Fun piece of trivia - the paper was originally designed to prove the opposite result (that personas make LLMs better). They revised it when they saw the data completely disproved their original hypothesis.





Persona’s is not the same thing as a role. The point of the role is to limit what the work of the agent, and to focus it on one or two behaviors.

What the paper is really addressing is does key words like you are a helpful assistant give better results.

The paper is not addressing a role such as you are system designer, or you are security engineer which will produce completely different results and focus the results of the LLM.


Aside from what you said about applicability, the paper actually contradicts their claim!

In the domain alignment section:

> The coefficient for “in-domain” is 0.004(p < 0.01), suggesting that in-domain roles generally lead to better performance than out-domain roles.

Although the effect size is small, why would you not take advantage of it.


I would be interested in an eval that checked both conditions: you are an amazing x Vs. you are a terrible x. also there have been a bunch of papers recently looking at whether threatening the llm improves output, would like to see a variation that tries carrot and stick as well.

How well does such llm research hold up as new models are released?

Most model research decays because the evaluation harness isn’t treated as a stable artefact.
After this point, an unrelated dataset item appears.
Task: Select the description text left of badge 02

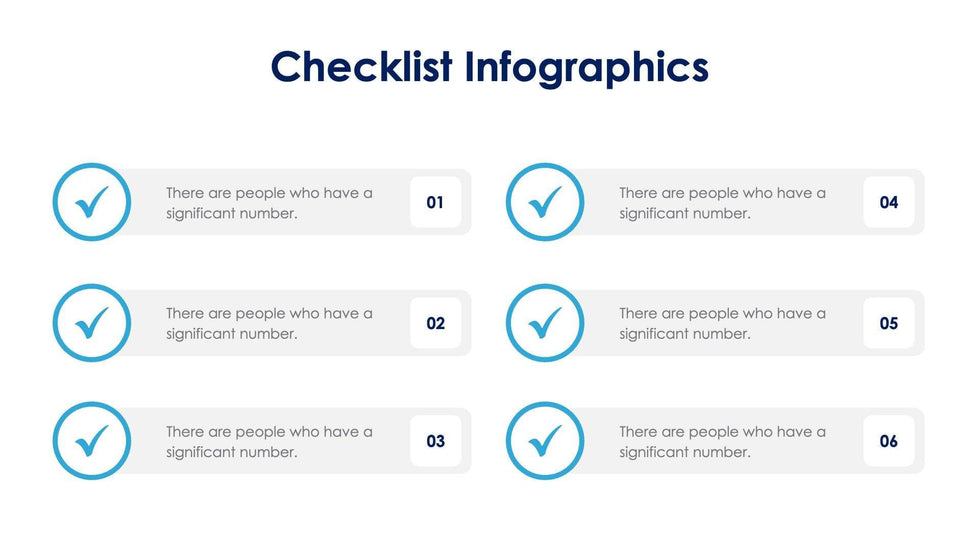Action: pyautogui.click(x=269, y=323)
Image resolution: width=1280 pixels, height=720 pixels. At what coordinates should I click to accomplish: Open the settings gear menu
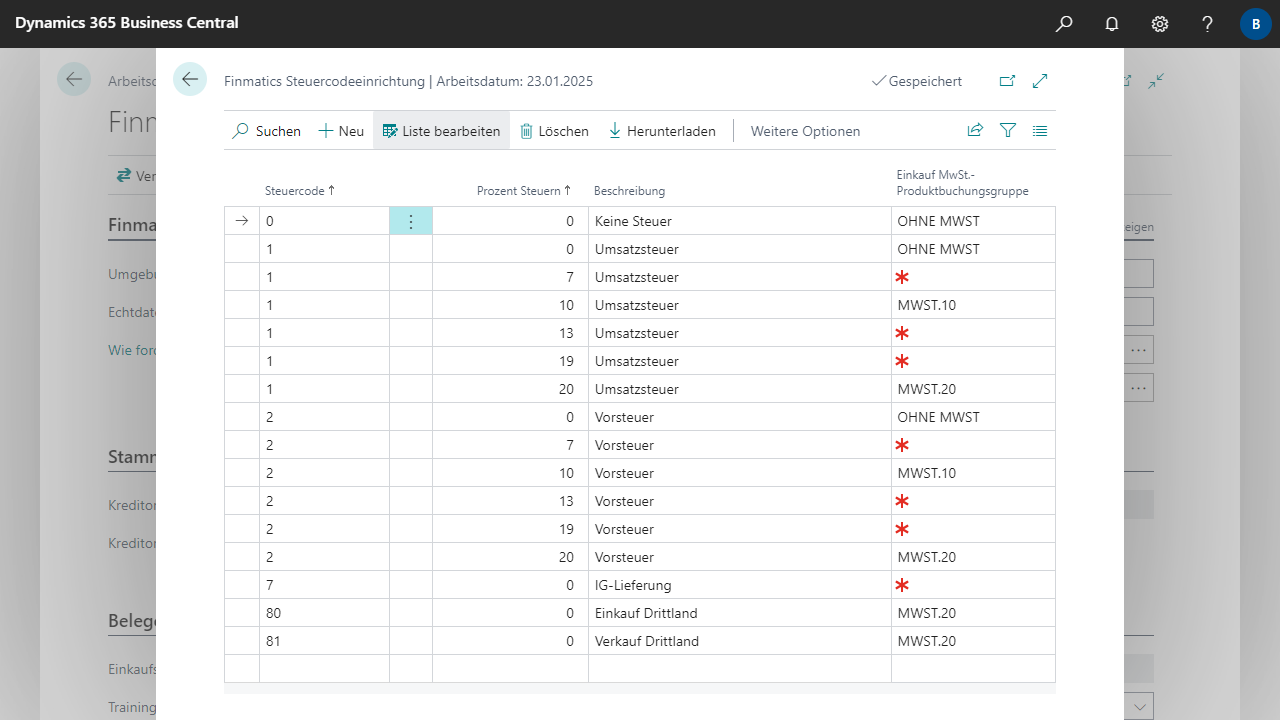(x=1160, y=24)

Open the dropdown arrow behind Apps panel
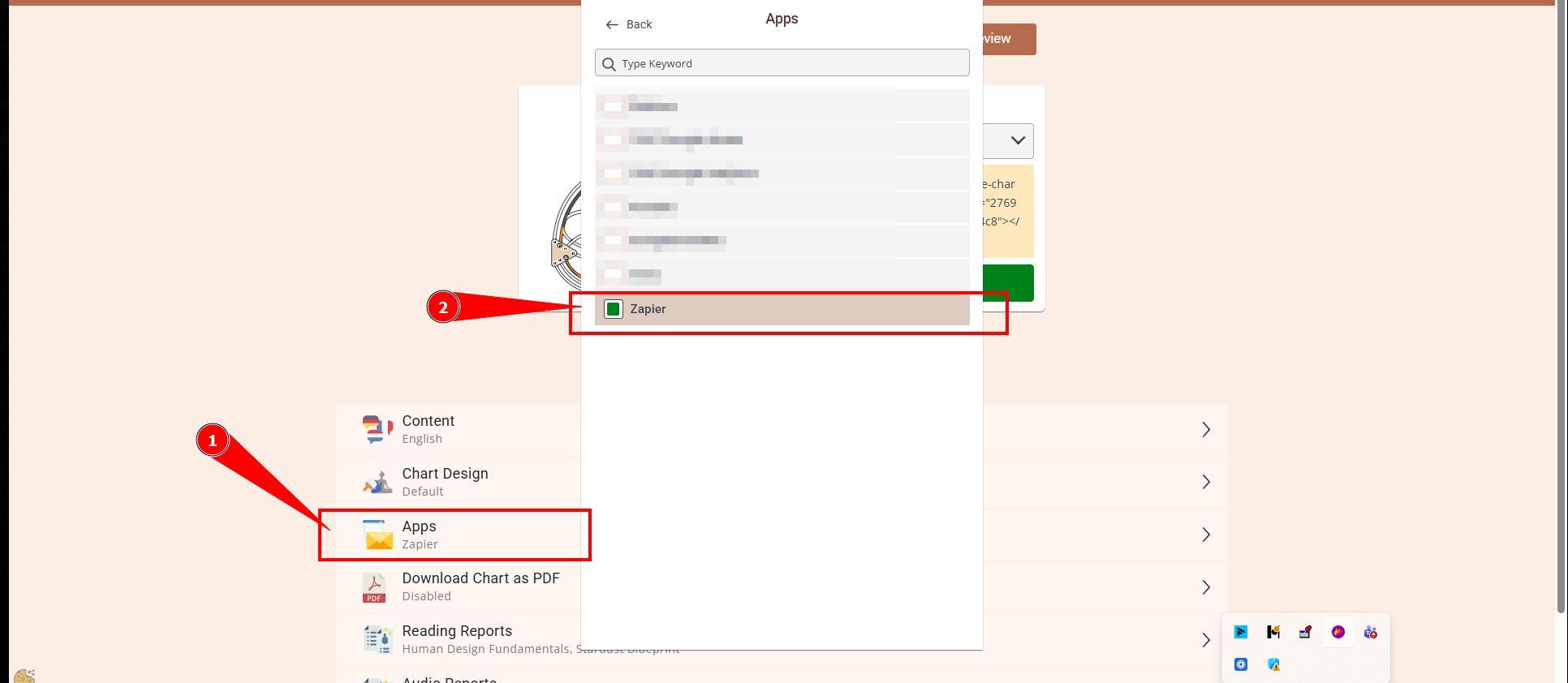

If you freeze the tasks, acceptance criteria, and measurement method, you can swap models and still compare apples to apples. Without that, each release forces a reset and people mistake novelty for progress.

In a discussion about LLMs you link to a paper from 2023, when not even GPT-4 was available?

And then you say:

> comprehensively disproven

? I don't think you understand the scientific method


Fair point on the date - the paper was updated October 2024 with Llama-3 and Qwen2.5 (up to 72B), same findings. The v1 to v3 revision is interesting. They initially found personas helped, then reversed their conclusion after expanding to more models.

"Comprehensively disproven" was too strong - should have said "evidence suggests the effect is largely random." There's also Gupta et al. 2024 (arxiv.org/abs/2408.08631) with similar findings if you want more data points.


A paper’s date does not invalidate its method. Findings stay useful only when you can re-run the same protocol on newer models and report deltas. Treat conclusions as conditional on the frozen tasks, criteria, and measurement, then update with replication, not rhetoric.

...or even how fast technology is evolving in this field.

One study has “comprehensively disproven” something for you? You must be getting misled left right and centre if that’s how you absorb study results.